Over my weightlifting years, I’ve grown to learn that guided machines retain a clear, demonstrable value that should be neither overlooked nor exaggerated. Case in point: The Smith Machine has the stylistic benefit of closely resembling an authentic barbell bench press while only superficially offering the functionality of one. If you deprive a standard barbell bench press of most of what makes it such a tremendous exercise — namely the requirement that you stabilize the weight and simultaneously limit its three-dimensional movement while you guide it down and up again — what you’re left with is a subpar approximation of the genuine exercise.
It’s not that I hate the Smith Machine, because it undeniably has its benefits, especially if you’re rehabilitating from certain injuries or training the legs from specific angles. It’s just that there are plenty of better options amongst chest-pressing machines if the goal is to fully train and develop the chest muscles.
So which machines should I be selecting for chest training if I shouldn’t use a Smith Machine?
The answer is somewhat dependent on a number of different assumptions. Were you able to begin your workout with an authentic dumbbell bench press? Have you partaken in any other chest-training exercises beforehand — e.g., push-ups or dips? Are you relying upon this pressing machine to provide you with your major lift on chest day, or are you merely using it as a way to finish things off and leave your chest thoroughly pumped at the conclusion of your training session?

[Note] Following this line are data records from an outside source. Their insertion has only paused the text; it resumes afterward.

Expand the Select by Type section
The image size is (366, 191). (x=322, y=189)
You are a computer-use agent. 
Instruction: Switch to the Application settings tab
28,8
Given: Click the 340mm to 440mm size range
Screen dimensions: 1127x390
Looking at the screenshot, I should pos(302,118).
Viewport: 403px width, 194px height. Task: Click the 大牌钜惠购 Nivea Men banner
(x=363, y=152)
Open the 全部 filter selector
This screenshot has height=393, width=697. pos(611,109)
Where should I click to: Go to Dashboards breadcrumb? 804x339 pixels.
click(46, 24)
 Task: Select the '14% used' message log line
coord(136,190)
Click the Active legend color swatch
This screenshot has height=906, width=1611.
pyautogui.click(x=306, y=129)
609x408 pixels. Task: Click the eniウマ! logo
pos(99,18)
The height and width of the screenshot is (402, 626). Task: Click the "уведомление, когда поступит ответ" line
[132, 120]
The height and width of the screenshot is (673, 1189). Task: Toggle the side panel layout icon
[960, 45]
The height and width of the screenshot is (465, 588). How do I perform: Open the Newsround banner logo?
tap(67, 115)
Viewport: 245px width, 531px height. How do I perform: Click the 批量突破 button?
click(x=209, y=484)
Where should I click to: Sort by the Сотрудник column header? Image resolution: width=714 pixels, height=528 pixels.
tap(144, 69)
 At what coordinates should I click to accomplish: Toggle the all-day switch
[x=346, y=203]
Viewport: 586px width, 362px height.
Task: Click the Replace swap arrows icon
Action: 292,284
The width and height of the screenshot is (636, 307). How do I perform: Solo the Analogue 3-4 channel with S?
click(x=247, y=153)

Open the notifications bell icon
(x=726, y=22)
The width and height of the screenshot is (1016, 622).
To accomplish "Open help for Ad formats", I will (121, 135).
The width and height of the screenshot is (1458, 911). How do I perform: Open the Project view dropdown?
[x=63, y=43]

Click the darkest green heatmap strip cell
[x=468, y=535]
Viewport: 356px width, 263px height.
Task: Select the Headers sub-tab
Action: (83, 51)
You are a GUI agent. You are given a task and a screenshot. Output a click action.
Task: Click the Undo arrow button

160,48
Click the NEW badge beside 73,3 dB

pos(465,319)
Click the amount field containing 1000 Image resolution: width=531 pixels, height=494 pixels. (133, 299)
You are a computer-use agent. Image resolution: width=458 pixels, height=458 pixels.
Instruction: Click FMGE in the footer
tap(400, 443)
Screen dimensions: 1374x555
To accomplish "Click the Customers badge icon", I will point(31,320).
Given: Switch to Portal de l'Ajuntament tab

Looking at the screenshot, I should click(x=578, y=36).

Understood. But can I get some specific machines already?
I very much like the plate-loaded Hammer Strength chest press machine, whether it’s the standard press or the incline press. The movement path of the Hammer Strength machine is consistent with the natural motion of your hands whenever you push them straight out in front of you — they automatically move from a wide to a narrow position. On a Smith Machine, your hands are locked in a position that will always prevent you from taking the chest through its full range of motion no matter how much weight you load it with; this is not a problem on a Hammer Strength machine.
The plate positioning on this machine also makes the pressing application more natural, since you’re technically pressing a weight positioned in front of you, as opposed to pushing against a cable system that’s pulling a weight located behind you. These may be minor details in the long run, but they still matter.
Moreover, there’s zero chance that you’ll find yourself compromised by a solid weight bar that you’re unable to twist and secure at the conclusion of your lift.
As a second choice, I’d opt to train on any of the selector-pin chest-pressing machines that enable a rapid transition from one weight to another. The Life Fitness Chest Press is a great example of that. One of the foremost benefits to using a machine over a free-weight arrangement — in the instances where such a statement can be reasonably made — is if the machine minimizes rest time, enabling you to progressively break the pectoral muscles down until they can’t support another pound.
This is another advantage possessed by some machines that’s impossible to replicate on a Smith Machine, which prevents you from rapidly boosting or reducing the weight you’re lifting. To say nothing of two other obvious features: 1) Here we have yet more chest-training machines that better follow the natural movement pattern of the arms, enabling a peak contraction to be achieved by the chest; and 2) they, too, eliminate the fear of being trapped beneath an unsecured weight bar.
Is that it?
Yep. At that point, I’d say just take a seat on the good ol’ bench.